Radiomic feature robustness

Spearman rank correlation coefficient for %∆RF versus DSC for each radiomic feature as shown in Fig. 3, shows that all 46 radiomic features were classified as having a week correlation (for both populations under consideration). A low Spearman rank correlation coefficient between %∆RF versus DSC simply highlights the complex interplay between radiomic feature derived data of differing contours. That is, a large difference in contour does not necessarily translate to a large difference in radiomic feature derived data, and a small difference in contour does not necessarily translate to a small difference in radiomic feature derived data.

Higher Lin’s concordance correlation coefficient (CCC) translates to robust radiomic features. As seen from Table 2, the NGTDM class radiomic features had the highest mean CCC of 0.963, while GLRLM class radiomic features had the lowest mean of 0.820. Based on this, NGTDM was the most robust class of radiomic features, while GLRLM was the least robust class of radiomic features when considering differences in prostate contours. In contrast to our study, Rizzetto et al., found that GLRLM was the most robust to differing contours, considering colorectal liver metastases contours10. These incongruous results may be due to the differing locations within the body (prostate versus liver) and/or the differing contour sizes, but only further the idea that the robustness of radiomic features should be evaluated as they can vary by location. Future radiomic studies should consider the location specific radiomic feature robustness, as the radiomic feature derived data has varying dependence on contour as seen in this study and others3,4,5,10,11,12.

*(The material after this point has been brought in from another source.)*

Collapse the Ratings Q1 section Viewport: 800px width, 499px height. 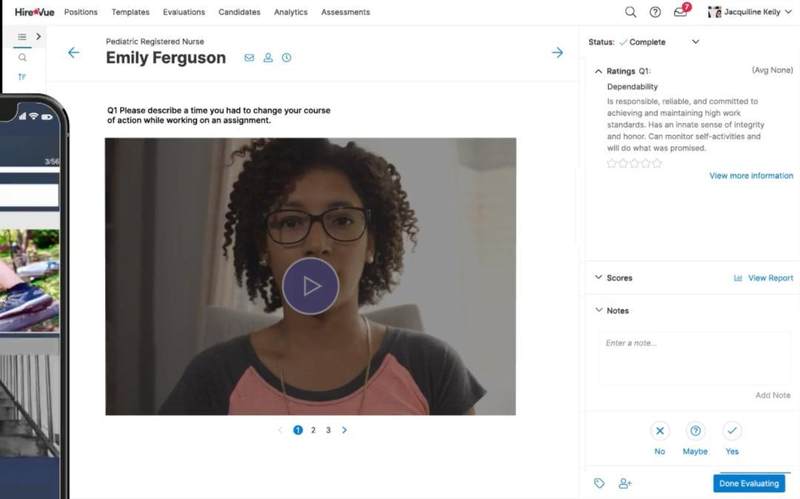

Similar to the results of this study, a different study done by Yang et al., evaluating radiomic feature robustness taken from PET images of lung cancer patients, found only weak or moderate correlations between %∆RF and DSC14. A weak correlation implies a more complex interplay between the delineation of the volume and the contents of the volume. While two contours of a volume may have a high DSC, the percent difference in radiomic feature-derived data from the two contours may be very different.

Mean |%∆|RF alone was also used to evaluate the stability of radiomic features to differences in prostate contours. Forde et al., found that GLRLM had the smallest mean |%∆|RF considering parotid gland contours5. The results of Forde et al. agree with the work presented here, finding 7 of the 13 GLRLM radiomic features were classified as robust, the highest performing class.

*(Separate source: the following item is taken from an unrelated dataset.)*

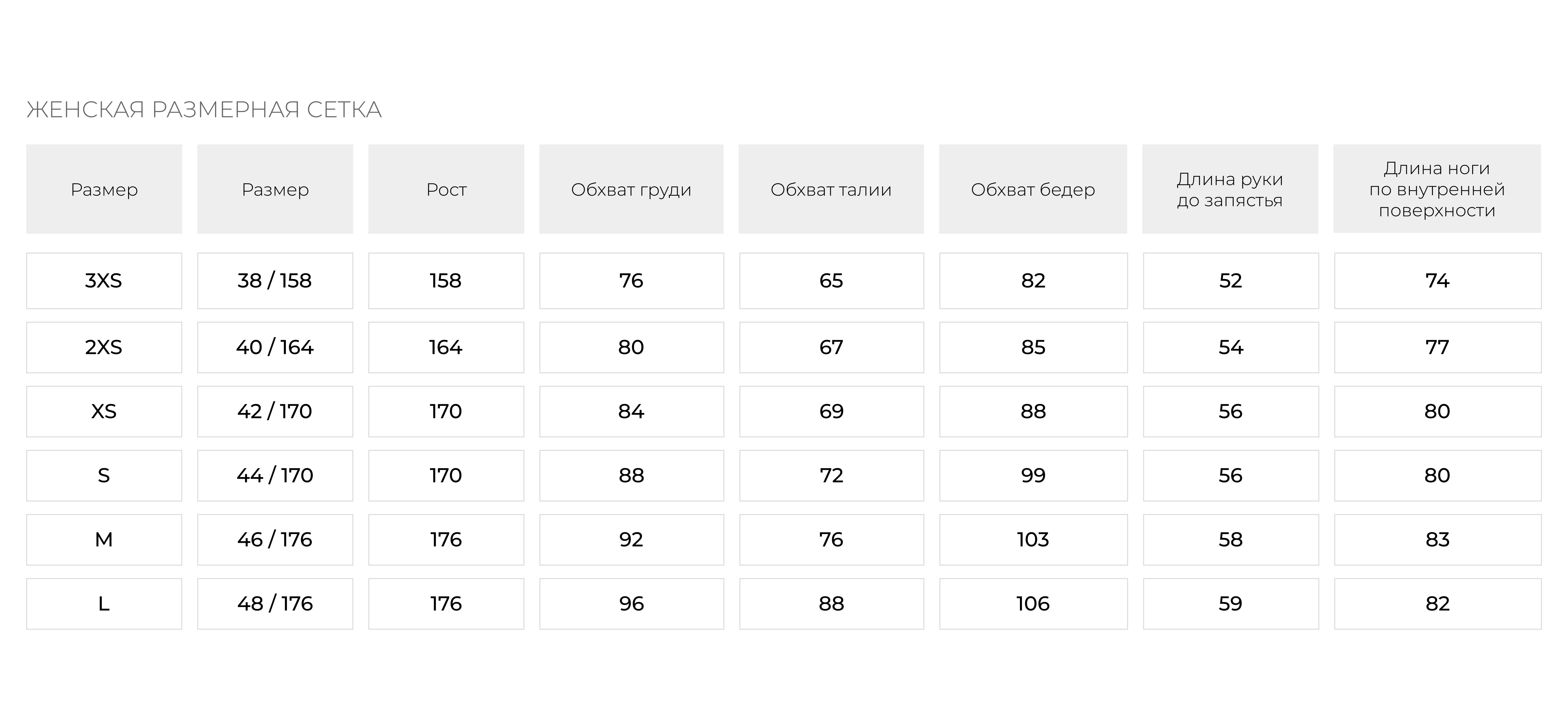Click the 3XS size cell
1568x720 pixels.
(104, 281)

Severe discrepancies between CCC and mean |%∆|RF do occur. For example, statistical features of ‘Skewness’ and ‘Kurtosis’ had CCC values of 0.879 and 0.946 respectively and mean ± SD in |%∆|RF of 143.2 ± 694.1 and 85.7 ± 4786, respectively. If the auto contour radiomic feature derived data and manual contour radiomic feature derived data have similar means and standard deviations over all fractions, CCC will be high and indicate high similarity. However, in the same situation, |%∆|RF per auto and manual contour pair can be large and varying. Thus, leading to situations where a radiomic feature has both a desirable high CCC and an undesirable high mean |%∆|RF.

Conclusions

This study demonstrated that an intensity-based DIR algorithm applied to daily CBCTs is sufficiently robust and accurate to meet the recommendations of TG-132 for prostate cancer. The radiomic features derived from DIR-generated auto contours and manually drawn contours were acceptably similar for 22 of 46 radiomic features. However, there is a varying dependence on contours from one radiomics class to another and from one radiomic feature to another. Weak correlations between mean |%∆|RF and DSC imply a complex interplay of volume and contents when considering radiomic feature data extraction from prostate contours that requires further insight.